Work task:
Please go through the records below and return every line holding the word "resolution".

Raw data:
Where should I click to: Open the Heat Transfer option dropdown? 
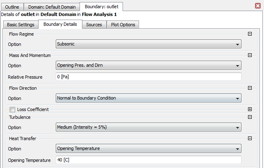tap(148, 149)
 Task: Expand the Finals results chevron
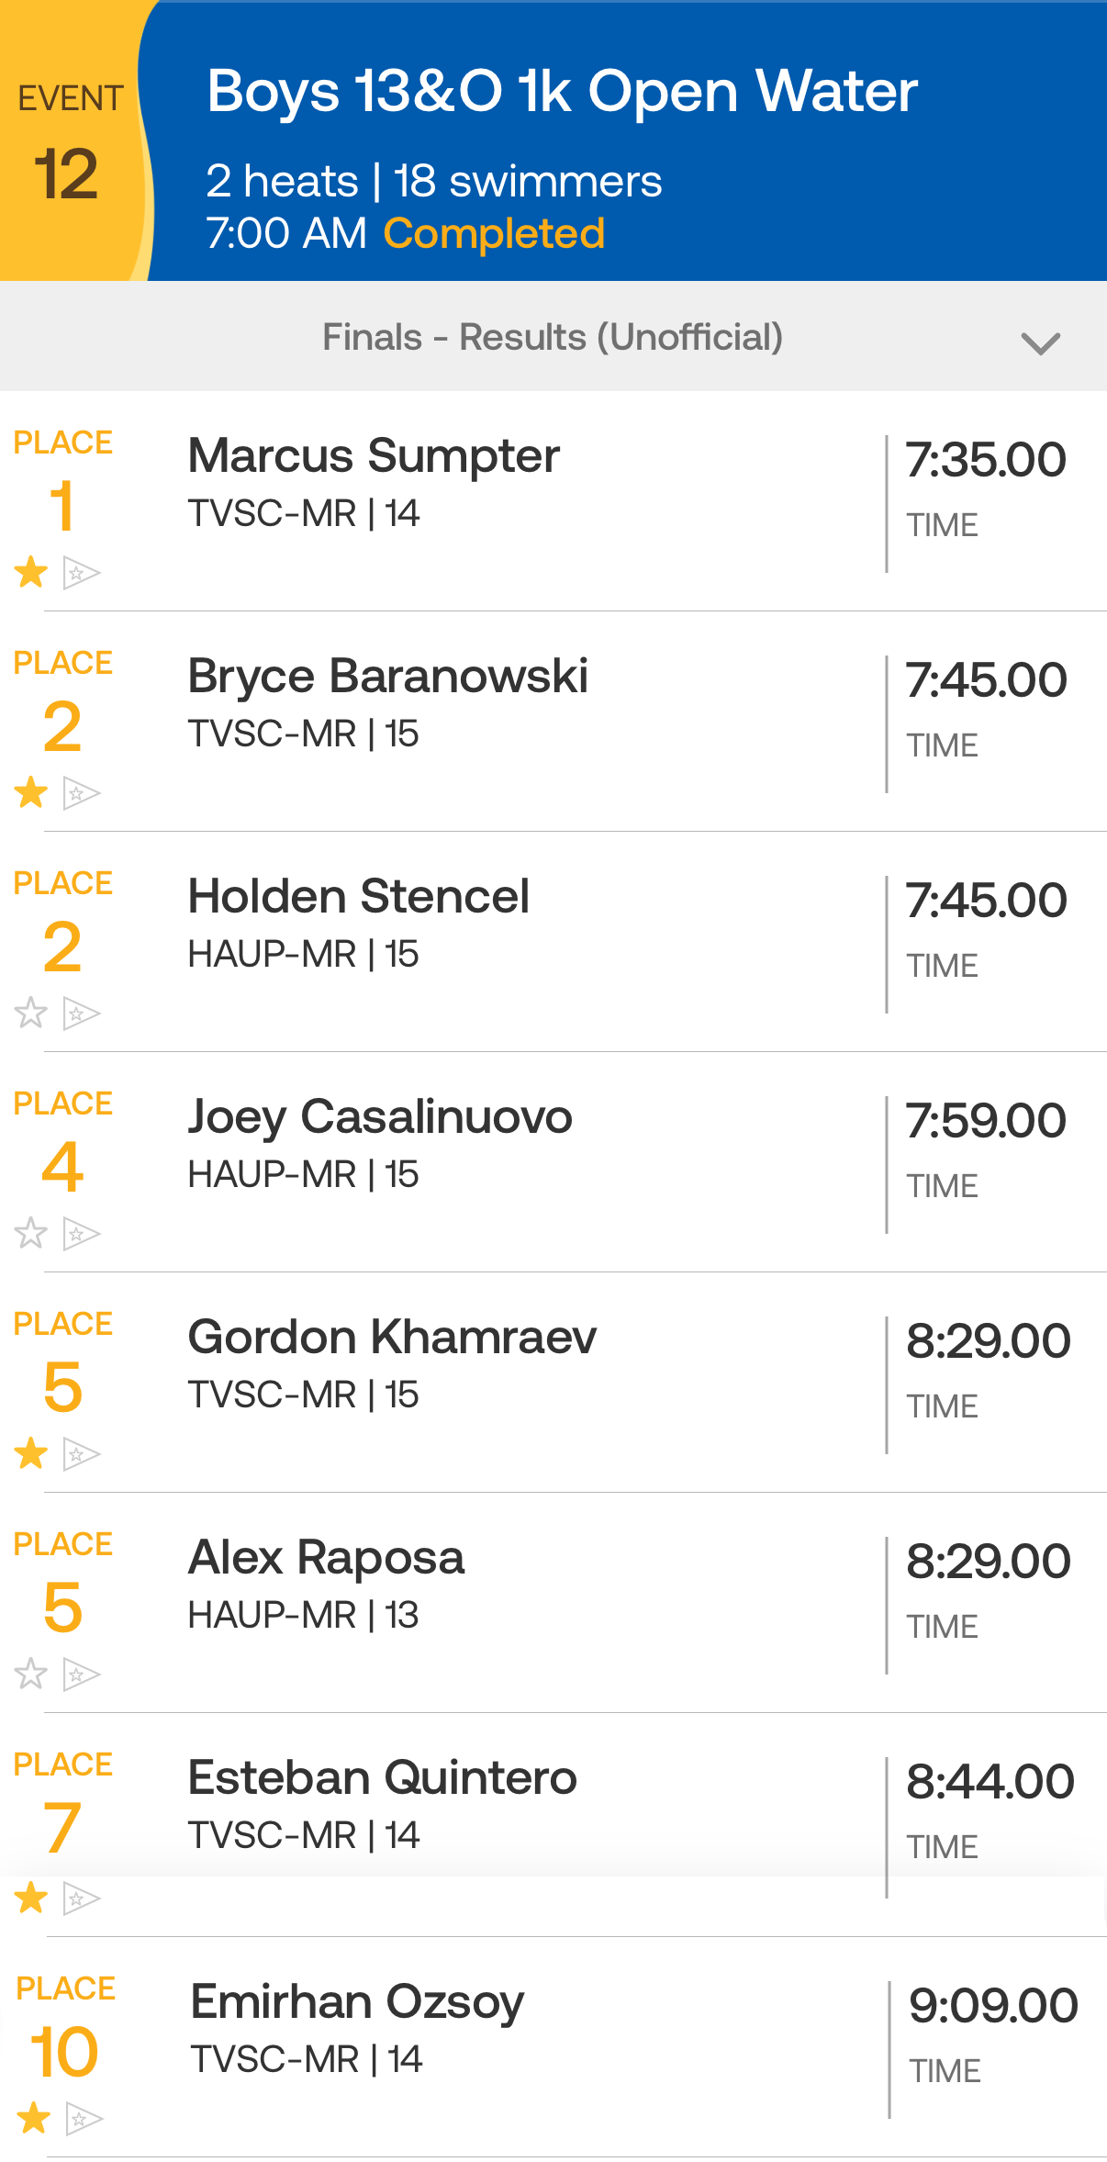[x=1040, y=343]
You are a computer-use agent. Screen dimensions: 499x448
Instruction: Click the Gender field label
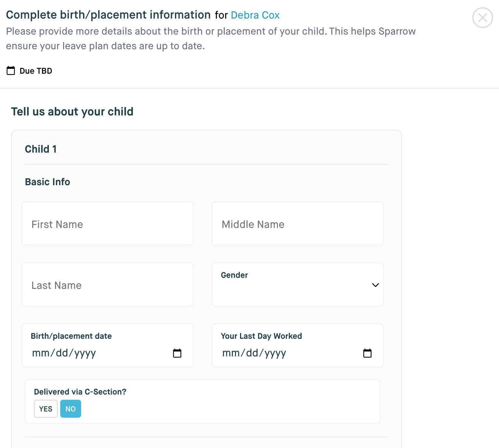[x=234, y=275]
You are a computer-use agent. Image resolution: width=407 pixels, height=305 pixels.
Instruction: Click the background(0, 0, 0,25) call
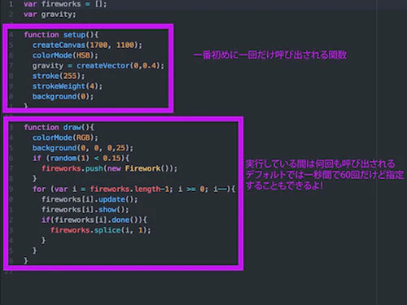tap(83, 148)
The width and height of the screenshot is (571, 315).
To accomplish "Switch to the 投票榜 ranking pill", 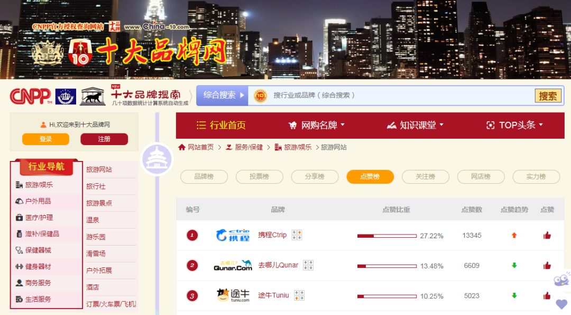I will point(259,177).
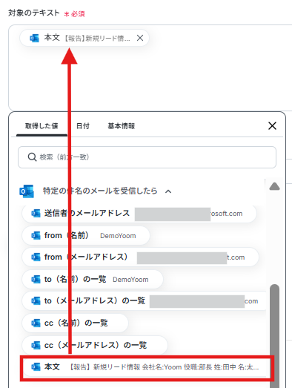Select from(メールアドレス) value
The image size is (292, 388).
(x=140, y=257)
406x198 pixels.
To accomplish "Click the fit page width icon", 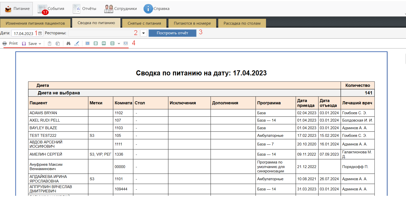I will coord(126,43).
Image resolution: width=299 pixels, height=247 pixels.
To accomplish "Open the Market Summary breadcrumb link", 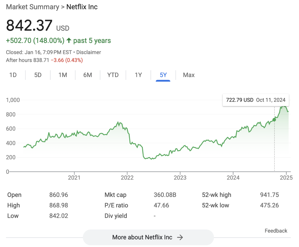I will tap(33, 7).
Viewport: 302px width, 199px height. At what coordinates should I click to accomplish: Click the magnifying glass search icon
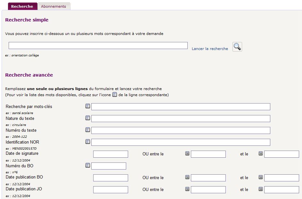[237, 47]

Reply:
You are a computer-use agent. Image resolution: width=407 pixels, height=305 pixels.
Image resolution: width=299 pixels, height=247 pixels.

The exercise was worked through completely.